Few cases of extra-articular SOC have been described in the literature, as far as we know and no cases with such an extensive extra-articular involvement have been described. We present the exceptional case of a patient with extra-articular synovial osteochondromatosis with the involvement of the leg, ankle and foot.

Clinical observation

We present the case of a 51-year-old man with no medical history of interest. He was referred to our hospital due to a lump of 3year onset and the slow growth in the external malleous and lateral side of the right foot, which was hard and not moveable. He stated it had been painful for a year and he suffered functional limitations. He only referred to a twisting and trauma of the ankle and foot 10 years previously. Laboratory tests were normal.
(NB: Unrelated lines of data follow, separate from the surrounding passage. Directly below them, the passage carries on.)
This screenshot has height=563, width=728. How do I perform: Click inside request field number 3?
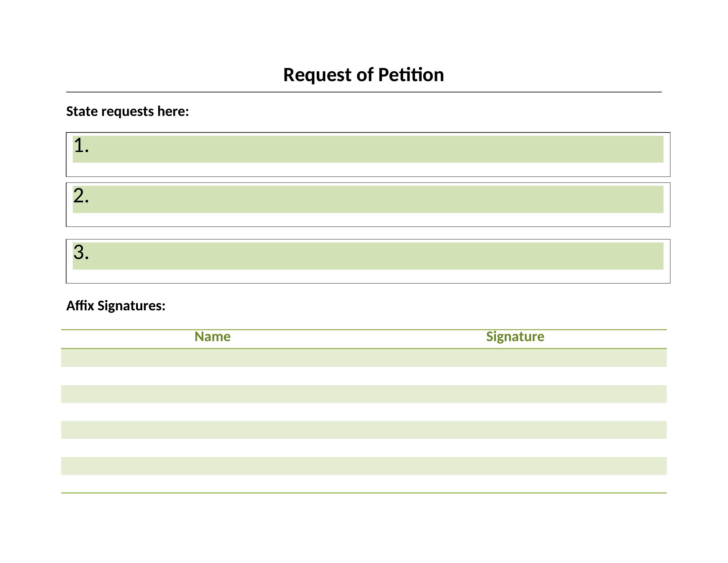[x=368, y=256]
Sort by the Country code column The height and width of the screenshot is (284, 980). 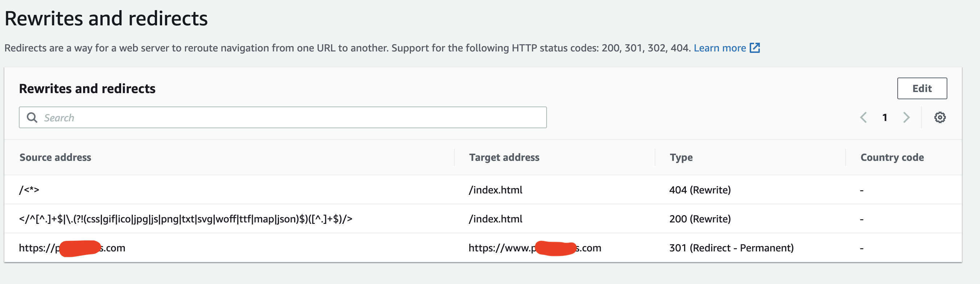click(892, 157)
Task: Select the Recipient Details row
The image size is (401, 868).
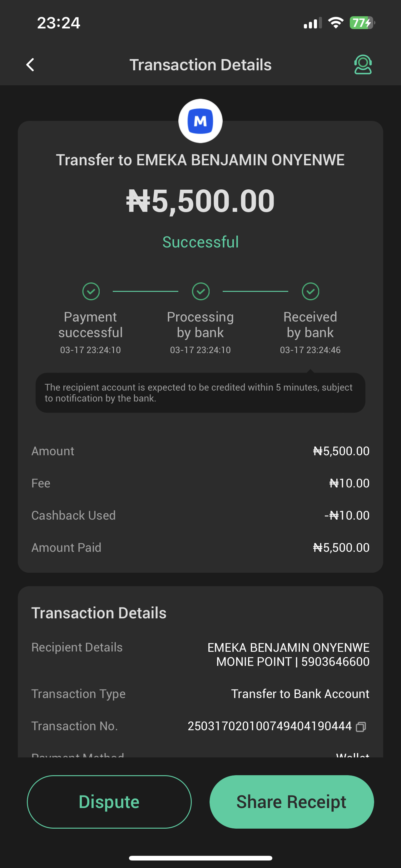Action: 201,654
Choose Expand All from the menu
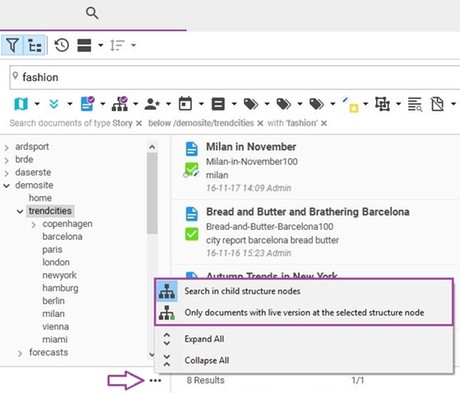Screen dimensions: 460x393 204,339
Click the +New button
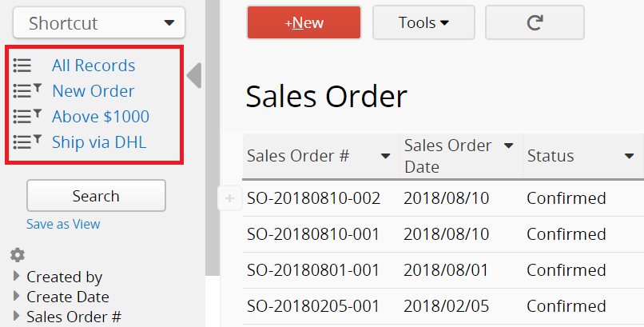644x327 pixels. pyautogui.click(x=304, y=22)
Plain radiography, computerised tomography (CT) and magnetic resonance (MR) were performed (Fig.1), which showed extensive irregular calcification of the interosseous membrane of the leg and several lobulated masses of soft tissues with different levels of mineralisation in ankle and foot. SOC, multiple osteochondromas, chondrosarcoma and disease from microcrystal deposits were included in the differential diagnosis. A biopsy of the soft tissue mass of the lateral face of the ankle was performed and the anatomopathological report was: extra-articular post-traumatic SOC.

Figure 1.

Extensive extra-articular SOC. A) CT with no contrast agent in coronal plane which shows extensive irregular calcification of the interosseous membrane (black arrow) and mass of soft tissues in the lateral side of the ankle with scarce mineralisation (White arrow). B) CT with no contrast agent in axial plane which shows masses of soft tissues in the dorsal and lateral side of the ankle, with incipient diffuse mineralisation (arrows). C) MR with axial sequence T1 with no contrast agent, which shows the same masses as in B (arrows), isointense with respect to the muscle. D) MR with axial DP Fat Sat pulse sequence, which shows a mass of adjacent soft tissues to the base of the fifth metatarsal, of intermediate signal intensity due to incipient diffuse mineralisation (arrow). E) MR with coronal 2 GRE sequence which shows the mass of soft tissues on the lateral side of the ankle extending towards the sinus tarsi (arrow).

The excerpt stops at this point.